FFXIV isn't 'far back enough'.
EQ2 is a 2004 game.
FFXI is a 2002 game.
Lineage 2 is a 2003 game.
The problem that happened in 2012 (FFXIV was originally more like FFXI but messed up some stuff, got remade and handed over to a WoW fan and converted around this time or slightly before/after) was that a lot of games were made with the intention of 'making MMOs that were similar to but better than/more accessible than the Early 2000s games.
Unfortunately not every developer of those games understood all the aspects of those games that needed to be fixed. They definitely have problems but basically the 2011+ games fixed them wrong and created an era of doubly unengaging healer gameplay that you are used to.
The healing ability came several years after the tank buff, so for quite a while there was not easy circumvent.
What I said still applies. Several people are always getting damaged in those kinds of situations. Aoe heal also had a higher healing power, while costing x4 more. So instead of healing several people with singular weaker heals, it was more efficient and quicker to just heal all of them at once with a stronger heal.

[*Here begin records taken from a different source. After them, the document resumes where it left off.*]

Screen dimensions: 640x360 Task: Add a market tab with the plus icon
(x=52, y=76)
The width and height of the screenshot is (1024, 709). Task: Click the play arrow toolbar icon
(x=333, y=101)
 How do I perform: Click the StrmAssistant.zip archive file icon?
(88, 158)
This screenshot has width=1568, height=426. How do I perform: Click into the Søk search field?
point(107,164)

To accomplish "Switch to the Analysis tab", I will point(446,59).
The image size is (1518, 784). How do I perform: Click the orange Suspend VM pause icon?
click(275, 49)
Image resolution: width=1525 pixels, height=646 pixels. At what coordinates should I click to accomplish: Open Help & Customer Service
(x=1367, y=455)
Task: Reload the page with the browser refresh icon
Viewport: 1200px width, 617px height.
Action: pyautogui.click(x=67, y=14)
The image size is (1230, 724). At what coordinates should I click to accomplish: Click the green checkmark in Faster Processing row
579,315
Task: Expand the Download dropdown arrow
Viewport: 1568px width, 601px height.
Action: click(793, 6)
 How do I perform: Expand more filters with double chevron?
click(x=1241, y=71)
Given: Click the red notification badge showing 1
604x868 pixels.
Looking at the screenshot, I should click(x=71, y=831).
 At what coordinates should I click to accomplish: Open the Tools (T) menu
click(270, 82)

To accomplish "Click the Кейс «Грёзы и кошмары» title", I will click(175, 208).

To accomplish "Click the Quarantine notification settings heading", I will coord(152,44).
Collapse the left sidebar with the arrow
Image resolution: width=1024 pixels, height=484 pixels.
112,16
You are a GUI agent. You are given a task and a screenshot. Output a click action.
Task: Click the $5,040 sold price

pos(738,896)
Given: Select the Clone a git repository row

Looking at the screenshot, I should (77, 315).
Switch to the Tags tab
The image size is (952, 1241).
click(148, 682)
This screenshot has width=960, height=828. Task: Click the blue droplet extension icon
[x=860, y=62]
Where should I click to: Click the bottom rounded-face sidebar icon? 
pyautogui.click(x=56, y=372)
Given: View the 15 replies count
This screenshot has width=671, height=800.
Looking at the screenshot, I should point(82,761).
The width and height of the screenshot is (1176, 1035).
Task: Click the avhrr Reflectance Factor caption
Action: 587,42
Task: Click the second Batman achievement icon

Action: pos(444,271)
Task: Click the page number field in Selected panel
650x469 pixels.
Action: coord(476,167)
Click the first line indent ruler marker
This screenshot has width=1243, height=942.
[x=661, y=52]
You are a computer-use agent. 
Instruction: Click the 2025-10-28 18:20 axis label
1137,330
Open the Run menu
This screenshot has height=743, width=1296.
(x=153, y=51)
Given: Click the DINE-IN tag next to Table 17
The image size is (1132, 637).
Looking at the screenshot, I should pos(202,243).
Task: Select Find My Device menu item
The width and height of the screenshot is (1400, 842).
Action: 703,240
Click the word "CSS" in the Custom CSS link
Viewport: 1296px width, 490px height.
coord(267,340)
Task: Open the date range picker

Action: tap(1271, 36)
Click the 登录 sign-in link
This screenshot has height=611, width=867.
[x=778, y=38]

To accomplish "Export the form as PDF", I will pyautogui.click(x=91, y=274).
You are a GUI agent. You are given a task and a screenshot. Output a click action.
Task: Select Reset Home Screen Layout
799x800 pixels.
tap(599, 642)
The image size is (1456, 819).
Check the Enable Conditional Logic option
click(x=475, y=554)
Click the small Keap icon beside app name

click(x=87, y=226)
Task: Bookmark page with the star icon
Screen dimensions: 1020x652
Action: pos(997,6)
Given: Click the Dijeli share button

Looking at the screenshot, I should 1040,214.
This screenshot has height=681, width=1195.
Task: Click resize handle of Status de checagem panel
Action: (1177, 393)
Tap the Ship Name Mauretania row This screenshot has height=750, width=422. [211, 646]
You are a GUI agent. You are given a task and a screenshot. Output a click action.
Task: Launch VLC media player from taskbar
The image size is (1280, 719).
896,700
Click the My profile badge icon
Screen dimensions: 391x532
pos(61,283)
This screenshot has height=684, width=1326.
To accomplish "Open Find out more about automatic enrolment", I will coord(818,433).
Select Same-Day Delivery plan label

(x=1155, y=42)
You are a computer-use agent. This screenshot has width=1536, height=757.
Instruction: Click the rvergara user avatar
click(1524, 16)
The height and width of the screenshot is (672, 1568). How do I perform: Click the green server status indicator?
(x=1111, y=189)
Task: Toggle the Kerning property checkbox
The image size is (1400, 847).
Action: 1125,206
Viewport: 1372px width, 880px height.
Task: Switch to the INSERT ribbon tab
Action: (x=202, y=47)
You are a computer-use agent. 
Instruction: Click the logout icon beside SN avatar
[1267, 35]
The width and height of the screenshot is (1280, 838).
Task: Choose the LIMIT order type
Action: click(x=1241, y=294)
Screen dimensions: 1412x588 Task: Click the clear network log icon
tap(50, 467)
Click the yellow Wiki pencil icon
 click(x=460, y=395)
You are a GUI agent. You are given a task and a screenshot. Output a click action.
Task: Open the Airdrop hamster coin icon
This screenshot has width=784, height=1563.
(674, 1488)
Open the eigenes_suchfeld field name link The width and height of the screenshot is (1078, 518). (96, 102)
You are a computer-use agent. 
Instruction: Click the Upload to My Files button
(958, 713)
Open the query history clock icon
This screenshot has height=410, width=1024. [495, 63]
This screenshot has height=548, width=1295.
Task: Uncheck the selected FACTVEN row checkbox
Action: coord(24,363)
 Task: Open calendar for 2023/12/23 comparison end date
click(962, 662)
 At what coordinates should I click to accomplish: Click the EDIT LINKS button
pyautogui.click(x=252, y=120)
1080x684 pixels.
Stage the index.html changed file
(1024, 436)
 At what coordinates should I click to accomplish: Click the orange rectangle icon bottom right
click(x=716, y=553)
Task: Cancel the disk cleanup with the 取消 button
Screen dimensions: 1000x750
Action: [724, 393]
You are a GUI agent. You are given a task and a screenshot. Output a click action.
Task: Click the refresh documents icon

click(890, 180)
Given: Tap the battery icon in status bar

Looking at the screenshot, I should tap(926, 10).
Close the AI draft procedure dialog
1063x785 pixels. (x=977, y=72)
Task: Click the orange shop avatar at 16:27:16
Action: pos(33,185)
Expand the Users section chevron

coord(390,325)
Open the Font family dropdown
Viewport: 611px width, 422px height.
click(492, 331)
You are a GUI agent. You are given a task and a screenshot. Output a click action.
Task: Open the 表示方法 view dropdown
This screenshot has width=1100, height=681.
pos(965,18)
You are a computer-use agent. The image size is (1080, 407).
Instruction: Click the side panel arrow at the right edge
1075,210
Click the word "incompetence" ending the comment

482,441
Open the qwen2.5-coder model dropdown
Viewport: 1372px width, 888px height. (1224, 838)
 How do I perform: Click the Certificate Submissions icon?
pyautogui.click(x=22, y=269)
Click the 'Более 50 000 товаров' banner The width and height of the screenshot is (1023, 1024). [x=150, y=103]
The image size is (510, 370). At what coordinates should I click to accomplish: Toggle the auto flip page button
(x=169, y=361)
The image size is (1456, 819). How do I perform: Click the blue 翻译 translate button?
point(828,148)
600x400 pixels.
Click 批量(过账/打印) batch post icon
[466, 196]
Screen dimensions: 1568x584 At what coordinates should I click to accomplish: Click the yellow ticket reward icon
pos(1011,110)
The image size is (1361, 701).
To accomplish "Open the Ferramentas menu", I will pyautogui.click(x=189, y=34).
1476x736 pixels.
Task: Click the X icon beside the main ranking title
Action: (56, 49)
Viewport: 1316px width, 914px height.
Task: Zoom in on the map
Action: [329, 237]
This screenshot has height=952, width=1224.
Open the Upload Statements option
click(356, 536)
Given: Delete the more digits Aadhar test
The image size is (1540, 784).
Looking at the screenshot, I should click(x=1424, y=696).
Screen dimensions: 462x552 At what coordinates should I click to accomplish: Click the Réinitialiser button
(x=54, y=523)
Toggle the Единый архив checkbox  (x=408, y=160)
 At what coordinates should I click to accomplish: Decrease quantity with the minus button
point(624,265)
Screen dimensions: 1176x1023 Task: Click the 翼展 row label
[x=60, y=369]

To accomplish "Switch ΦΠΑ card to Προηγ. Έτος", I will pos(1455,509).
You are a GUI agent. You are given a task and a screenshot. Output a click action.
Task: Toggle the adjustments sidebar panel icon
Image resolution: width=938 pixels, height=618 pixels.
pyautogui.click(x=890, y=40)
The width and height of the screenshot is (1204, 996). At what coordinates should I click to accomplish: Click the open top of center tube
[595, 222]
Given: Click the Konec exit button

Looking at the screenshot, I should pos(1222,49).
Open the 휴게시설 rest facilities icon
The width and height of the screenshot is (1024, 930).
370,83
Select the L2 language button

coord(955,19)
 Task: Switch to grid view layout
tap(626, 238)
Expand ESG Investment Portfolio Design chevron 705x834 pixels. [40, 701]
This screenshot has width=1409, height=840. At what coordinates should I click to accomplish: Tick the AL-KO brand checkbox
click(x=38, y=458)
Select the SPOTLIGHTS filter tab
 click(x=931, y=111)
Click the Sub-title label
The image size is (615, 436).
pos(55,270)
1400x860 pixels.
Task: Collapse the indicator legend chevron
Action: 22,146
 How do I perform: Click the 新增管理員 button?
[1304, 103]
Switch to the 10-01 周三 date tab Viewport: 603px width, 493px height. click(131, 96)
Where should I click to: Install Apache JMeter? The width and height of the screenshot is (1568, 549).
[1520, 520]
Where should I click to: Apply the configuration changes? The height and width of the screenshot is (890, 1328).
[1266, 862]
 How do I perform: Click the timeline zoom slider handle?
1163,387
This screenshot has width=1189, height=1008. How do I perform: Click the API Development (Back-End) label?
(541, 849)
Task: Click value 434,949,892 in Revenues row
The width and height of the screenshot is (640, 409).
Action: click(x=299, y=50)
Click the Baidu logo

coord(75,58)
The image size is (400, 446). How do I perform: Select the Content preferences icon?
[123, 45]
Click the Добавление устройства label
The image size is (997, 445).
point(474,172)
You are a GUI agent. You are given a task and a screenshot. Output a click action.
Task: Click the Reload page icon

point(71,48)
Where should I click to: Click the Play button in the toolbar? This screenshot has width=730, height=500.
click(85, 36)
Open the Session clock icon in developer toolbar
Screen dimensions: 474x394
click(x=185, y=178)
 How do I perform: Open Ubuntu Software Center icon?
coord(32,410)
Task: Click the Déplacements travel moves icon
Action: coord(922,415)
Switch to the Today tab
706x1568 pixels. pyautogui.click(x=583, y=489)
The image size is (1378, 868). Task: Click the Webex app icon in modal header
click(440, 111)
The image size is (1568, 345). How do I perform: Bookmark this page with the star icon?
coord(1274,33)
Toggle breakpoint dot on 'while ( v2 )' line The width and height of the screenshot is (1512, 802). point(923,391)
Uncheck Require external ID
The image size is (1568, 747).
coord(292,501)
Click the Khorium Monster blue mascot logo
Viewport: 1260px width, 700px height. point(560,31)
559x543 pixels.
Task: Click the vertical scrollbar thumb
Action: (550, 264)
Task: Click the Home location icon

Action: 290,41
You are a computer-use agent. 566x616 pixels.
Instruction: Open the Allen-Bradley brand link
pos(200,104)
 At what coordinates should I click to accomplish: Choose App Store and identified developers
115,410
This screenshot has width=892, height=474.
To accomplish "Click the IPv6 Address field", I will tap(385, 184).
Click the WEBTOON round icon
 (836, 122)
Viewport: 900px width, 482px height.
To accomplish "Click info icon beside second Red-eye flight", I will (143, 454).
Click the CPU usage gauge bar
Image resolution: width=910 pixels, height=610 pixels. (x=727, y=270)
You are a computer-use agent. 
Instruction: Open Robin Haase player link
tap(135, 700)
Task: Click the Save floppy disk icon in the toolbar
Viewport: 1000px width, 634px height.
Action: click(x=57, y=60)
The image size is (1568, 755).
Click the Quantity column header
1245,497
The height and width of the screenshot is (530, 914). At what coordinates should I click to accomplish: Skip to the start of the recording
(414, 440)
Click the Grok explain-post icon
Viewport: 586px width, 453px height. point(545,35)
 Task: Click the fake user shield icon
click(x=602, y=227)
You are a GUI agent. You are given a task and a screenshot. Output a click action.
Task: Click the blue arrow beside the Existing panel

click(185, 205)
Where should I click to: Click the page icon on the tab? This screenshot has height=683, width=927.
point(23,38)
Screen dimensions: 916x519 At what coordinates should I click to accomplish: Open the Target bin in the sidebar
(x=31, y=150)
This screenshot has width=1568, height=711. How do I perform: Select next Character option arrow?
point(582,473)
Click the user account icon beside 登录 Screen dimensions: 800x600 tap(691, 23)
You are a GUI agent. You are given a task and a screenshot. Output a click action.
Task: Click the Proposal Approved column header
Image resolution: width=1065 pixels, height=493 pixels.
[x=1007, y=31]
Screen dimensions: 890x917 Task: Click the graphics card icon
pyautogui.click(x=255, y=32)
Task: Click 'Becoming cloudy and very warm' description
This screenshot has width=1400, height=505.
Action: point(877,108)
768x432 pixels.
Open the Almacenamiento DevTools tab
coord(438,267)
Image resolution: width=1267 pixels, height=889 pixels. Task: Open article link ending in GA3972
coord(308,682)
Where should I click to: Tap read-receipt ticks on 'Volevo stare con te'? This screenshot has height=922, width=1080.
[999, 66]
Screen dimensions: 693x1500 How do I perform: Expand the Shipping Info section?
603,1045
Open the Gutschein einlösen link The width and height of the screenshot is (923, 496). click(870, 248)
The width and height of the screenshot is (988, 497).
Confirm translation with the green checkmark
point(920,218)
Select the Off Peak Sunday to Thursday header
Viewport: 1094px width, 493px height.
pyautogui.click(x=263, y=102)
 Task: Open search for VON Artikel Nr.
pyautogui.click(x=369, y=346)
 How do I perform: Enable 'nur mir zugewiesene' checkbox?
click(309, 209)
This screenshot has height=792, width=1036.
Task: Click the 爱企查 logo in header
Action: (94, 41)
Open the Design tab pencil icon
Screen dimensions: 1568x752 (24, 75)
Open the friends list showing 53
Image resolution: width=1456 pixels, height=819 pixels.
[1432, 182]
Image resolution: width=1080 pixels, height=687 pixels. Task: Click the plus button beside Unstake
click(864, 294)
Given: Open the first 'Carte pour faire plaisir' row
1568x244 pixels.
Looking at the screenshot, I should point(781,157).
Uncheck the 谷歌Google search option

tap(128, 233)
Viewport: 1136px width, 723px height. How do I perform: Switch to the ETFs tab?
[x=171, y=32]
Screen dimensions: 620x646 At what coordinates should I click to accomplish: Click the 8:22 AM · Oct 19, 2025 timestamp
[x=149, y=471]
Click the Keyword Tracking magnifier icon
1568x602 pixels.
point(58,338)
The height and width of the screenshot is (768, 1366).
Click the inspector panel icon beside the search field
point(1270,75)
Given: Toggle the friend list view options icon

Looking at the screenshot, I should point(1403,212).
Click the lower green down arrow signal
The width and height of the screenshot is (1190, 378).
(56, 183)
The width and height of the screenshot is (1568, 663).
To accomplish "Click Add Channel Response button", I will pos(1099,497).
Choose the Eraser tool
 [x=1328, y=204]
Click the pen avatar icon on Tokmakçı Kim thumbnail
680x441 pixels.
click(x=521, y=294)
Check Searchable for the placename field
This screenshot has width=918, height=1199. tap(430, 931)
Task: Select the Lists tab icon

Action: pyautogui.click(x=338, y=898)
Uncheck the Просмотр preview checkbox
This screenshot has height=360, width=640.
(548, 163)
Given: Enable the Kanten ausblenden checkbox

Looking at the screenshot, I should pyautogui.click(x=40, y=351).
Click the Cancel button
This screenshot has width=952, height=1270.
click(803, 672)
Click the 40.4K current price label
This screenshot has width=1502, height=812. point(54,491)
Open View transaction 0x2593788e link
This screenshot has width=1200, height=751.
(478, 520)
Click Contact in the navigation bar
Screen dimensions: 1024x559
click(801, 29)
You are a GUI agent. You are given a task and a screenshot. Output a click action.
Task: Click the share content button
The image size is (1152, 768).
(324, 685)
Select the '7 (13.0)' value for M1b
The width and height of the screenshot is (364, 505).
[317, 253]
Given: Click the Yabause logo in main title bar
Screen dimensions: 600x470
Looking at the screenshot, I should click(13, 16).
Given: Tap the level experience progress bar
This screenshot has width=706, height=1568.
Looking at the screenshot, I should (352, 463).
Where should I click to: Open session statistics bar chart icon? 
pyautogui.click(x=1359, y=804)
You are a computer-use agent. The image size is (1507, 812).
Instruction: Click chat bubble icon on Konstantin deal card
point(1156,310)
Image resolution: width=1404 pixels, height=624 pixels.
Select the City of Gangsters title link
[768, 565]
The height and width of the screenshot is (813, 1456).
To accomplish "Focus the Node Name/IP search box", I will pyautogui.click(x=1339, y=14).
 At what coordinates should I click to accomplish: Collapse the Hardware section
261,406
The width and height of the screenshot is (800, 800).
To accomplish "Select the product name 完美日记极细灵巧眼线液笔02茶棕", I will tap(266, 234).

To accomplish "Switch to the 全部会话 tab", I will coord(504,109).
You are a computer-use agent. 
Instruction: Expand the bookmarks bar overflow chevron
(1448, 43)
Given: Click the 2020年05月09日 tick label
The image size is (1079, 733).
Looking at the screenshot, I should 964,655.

Also, if the group managed to minimize the amount of attacked members, they'd of course use STH instead. This usually came down to the group's composition and skill lvl.
ARR came out in 2013. I'm not familiar with the class changes throughout its lifetime, but even if we consider the 2013 date, to me that's already zoomerish times. BDO came out in 2014 and I'd call that one of the most zoomerish games out there, due to its super fast pace and pretty much full disregard for the trinity.
As Azherae said, you just seem to dislike oldschool design. The healer's role is to heal, not to do dps while sometimes pressing a healing button. Obviously a ton of mmos in the last decade went towards that latter description, but, as has been discussed before in these threads, Ashes is returning to the roots of mmos exactly because Steven dislikes where mmos are currently. I know you'll just call that regression, so don't get hung up on this part of the comment.
And just for potential other similar questions: bards barely did any dps as well so they only buffed and debuffed, summoners had pretty limited use too because the summon's abilities were waaay more restricted than the class they were copying. Mage, melee, archer dps are self-evident.